Lane Cormick, catalogue essay by Michael Ascroft, 2018


Sergio Tacchini, the sportswear label, is the recurring motif in Lane Cormick’s latest exhibition. Tennis players sponsored by the brand during the 1980s – stars such as Gabriela Sabatini, Vitas Gerulaitis and Goran Ivanišević – feature as a series of black and white photographic prints on transparency. Tacchini clothing (with brand obscured) also appears in pictures of passengers on public transport and on professional skiers. Most of the images have been found via Internet searches. These searches have gone on tangents as well: there is a hillside view of the port of Khasab in Oman and the port of Fécamp in France, both places connected to the racing yacht Sergio Tacchini. The collection of images conjures a world of distraction, idle wealth and vacant pleasure. 

Two of the works use images of decorated, collaged pages from a journal that feature Ivanišević, made by Lane’s friend Michelle Mantsio, when she was a tennis-obsessed teenager. This chance connection is important. Cormick’s work here is restrained but it still shares something of the scrapbook-like, obsessive interest in the handling of the images – only one adjusted to the routines and idiom of high, esoteric art. Each work has been decorated with daubs of paint, applied by thumb. The position of the daubs varies apparently randomly, but they have been guided by arrangements of dots made by fixing acetate chad to sheets of paper at regular intervals. This minimal embellishment occurs as an abstract process of manipulation but is actually carried out in the deliberately basic manner, typical of Cormick’s practice. 

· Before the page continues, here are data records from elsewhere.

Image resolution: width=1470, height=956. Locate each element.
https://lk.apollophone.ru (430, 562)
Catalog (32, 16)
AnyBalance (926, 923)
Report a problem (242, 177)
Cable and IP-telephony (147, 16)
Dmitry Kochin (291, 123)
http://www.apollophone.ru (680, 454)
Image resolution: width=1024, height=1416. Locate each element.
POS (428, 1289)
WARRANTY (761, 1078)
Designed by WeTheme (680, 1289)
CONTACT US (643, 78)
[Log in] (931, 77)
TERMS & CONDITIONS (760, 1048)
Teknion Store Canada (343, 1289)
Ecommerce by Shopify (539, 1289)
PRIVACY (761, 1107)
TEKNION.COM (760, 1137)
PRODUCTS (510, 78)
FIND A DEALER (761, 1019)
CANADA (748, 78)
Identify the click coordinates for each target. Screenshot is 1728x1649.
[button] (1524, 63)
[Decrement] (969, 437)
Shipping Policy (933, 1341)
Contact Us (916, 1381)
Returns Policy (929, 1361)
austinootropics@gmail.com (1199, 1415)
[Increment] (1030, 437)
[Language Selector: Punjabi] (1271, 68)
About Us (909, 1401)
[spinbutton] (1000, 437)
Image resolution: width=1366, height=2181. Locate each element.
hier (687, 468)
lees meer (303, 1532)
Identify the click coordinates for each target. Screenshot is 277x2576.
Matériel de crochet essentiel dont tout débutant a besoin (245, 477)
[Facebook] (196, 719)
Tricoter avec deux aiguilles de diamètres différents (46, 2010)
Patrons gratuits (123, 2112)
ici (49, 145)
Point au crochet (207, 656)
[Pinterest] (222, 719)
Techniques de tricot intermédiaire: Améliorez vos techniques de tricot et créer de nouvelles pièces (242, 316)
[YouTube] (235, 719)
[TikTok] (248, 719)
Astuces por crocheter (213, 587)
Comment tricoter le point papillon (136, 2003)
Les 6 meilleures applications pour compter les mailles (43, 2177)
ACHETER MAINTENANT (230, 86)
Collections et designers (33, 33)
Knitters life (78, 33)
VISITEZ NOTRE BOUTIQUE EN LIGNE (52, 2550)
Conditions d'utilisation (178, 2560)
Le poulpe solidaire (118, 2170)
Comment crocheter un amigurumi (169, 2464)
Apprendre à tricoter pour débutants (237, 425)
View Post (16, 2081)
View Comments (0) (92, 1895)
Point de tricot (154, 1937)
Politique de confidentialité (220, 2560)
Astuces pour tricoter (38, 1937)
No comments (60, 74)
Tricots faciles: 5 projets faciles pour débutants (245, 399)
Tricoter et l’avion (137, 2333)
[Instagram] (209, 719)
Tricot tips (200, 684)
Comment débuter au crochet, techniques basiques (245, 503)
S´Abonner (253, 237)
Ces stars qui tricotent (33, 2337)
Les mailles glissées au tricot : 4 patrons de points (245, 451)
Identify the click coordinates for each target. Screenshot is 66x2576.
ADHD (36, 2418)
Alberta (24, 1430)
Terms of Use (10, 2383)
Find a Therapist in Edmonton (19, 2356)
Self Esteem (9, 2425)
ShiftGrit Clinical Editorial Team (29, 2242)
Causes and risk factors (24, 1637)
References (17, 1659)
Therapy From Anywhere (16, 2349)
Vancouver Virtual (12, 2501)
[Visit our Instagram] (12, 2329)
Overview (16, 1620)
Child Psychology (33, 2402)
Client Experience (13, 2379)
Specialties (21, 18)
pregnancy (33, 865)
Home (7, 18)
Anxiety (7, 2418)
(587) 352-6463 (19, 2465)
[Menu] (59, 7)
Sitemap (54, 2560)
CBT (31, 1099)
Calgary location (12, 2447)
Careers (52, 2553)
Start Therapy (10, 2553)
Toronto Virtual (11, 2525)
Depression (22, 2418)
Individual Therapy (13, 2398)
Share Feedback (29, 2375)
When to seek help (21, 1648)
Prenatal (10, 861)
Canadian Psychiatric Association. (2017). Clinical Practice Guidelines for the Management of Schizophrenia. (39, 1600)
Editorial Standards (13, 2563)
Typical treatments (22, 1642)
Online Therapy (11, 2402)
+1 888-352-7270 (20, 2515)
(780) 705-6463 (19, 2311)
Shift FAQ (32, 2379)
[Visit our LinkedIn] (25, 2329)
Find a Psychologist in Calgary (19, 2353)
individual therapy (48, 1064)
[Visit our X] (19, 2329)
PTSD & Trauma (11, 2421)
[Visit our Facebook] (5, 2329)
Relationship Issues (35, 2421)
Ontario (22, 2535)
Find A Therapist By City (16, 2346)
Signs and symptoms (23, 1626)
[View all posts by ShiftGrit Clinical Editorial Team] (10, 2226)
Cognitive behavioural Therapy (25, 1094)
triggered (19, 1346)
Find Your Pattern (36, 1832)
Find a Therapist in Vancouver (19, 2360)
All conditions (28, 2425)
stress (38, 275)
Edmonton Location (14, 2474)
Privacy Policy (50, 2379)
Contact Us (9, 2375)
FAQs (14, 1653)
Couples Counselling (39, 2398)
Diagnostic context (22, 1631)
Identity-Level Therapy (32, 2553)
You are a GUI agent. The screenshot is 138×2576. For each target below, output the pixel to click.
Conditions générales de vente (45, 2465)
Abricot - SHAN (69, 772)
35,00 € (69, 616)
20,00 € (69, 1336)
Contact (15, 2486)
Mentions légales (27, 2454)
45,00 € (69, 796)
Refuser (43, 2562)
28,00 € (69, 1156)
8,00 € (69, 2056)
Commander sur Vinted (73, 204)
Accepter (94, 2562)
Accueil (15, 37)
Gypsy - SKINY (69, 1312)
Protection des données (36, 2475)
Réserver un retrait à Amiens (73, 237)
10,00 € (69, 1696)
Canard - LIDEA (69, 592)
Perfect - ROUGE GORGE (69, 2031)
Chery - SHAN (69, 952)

The exhibition is dominated by the white-painted room, the surface gleam, the intimidating glamour of the figures and the nostalgia that is called up by the black and white images. And yet in the background, in the processes of creating the works, there is something as important as those solicitous effects. In setting these images down, something had to happen, and what that is is never simply about technique. It is made in its own private world, in which material processes of experimentation and labour are mnemonic devices. Alongside the Sergio Tacchini prints are two large wooden vitrines painted in Mission Brown, which contain a grey powder. This is dust remaining from statues of the Virgin Mary, pulverised by an electric grinder. In Cormick’s work, sometimes the crudest process of manipulation is the best means of reaching out to the ineffable.